I establish an upgrade-centric fault model, by analyzing independent sources of fault data through statistical clustering techniques (widely used in the natural sciences for creating taxonomies of living organisms). My model focuses on human errors in the upgrade procedure, which break hidden dependencies (e.g., specifying wrong service locations, creating database-schema mismatches, introducing shared-library conflicts) in the system under upgrade. There are four common types of upgrade faults:

  1. Simple configuration or procedural errors (e.g., typos)
  2. Semantic configuration errors, which indicate a misunderstanding of the configuration directives used
  3. Broken environmental dependencies (e.g., library or port conflicts)
  4. Data-access errors, which prevent the access to persistent data

These faults represent the leading causes of upgrade failure in distributed systems. I also identify incompatible schema changes and computationally-intensive data conversions as the leading causes of planned downtime in a popular Internet system (Wikipedia).
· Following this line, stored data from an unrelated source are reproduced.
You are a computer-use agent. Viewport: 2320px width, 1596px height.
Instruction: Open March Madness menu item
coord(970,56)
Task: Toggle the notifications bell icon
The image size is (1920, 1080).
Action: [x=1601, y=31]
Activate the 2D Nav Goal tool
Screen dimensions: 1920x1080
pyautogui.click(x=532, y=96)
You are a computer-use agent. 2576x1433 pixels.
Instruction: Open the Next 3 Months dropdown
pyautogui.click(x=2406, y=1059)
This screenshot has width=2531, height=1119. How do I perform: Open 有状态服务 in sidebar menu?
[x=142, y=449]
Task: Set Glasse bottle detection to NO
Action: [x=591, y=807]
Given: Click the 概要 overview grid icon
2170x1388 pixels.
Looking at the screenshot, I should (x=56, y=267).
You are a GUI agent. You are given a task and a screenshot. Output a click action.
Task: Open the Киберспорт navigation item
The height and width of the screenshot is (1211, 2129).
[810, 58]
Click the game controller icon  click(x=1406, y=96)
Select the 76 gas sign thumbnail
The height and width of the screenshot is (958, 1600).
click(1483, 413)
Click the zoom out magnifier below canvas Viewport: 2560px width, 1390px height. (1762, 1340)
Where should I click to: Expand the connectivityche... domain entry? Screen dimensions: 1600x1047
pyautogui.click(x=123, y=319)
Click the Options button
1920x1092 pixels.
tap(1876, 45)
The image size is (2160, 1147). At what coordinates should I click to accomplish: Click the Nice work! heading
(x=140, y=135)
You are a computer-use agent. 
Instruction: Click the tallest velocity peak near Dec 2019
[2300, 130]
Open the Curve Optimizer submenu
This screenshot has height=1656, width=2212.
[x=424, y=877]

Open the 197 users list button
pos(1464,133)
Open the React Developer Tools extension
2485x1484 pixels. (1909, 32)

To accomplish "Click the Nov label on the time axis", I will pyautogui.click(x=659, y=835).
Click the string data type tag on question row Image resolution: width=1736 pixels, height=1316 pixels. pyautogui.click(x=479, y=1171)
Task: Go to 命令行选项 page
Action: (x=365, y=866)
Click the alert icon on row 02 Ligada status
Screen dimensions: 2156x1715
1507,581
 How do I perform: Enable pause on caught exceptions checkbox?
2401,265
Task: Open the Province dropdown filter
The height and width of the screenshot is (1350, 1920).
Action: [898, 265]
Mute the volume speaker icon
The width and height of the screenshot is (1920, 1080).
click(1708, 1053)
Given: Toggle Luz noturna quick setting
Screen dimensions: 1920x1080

Previous approaches—which focus on upgrading individual components of distributed systems rather than performing end-to-end upgrades—often induce unplanned downtime, by breaking hidden dependencies in the system under upgrade, and that they cannot always prevent planned downtime, in the the presence of complex schema changes.

I address these causes of downtime through a system called Imago [Middleware 2009]. Imago provides the AIR properties:

By installing the new version in a parallel universe (a distinct collection of resources), Imago isolates the production system from the upgrade operations and avoids breaking hidden dependencies. Imago performs the end-to-end upgrade atomically, while enabling the complex data and schema conversions that commonly impose planned downtime. I evaluate the dependability of online-upgrade approaches using my upgrade-centric fault model to drive fault-injection experiments. This suggests that Imago is more resilient than previous approaches to the common upgrade faults. Moreover, Imago can prevent unplanned downtime during end-to-end upgrades of distributed systems.

Imago harnesses the opportunities provided by new technologies, such as cloud computing, to reduce resource overhead by temporarily leasing hardware and storage resources during the upgrade. Through the separation of concerns between the functional aspects of the upgrade (e.g. data conversion) and the online-upgrade mechanisms (e.g. atomic switchover), Imago enables an upgrades-as-a-service model [FAST 2010]. This approach has the potential to eliminate planned downtime for competitive upgrades. Amazon.com recently awarded me a research grant [Amazon Research Grant, 2009], for conducting a large-scale experiment (350 machines and 3 terabytes of data), which emulates a major upgrade of Wikipedia, using Amazon's cloud-computing infrastructure.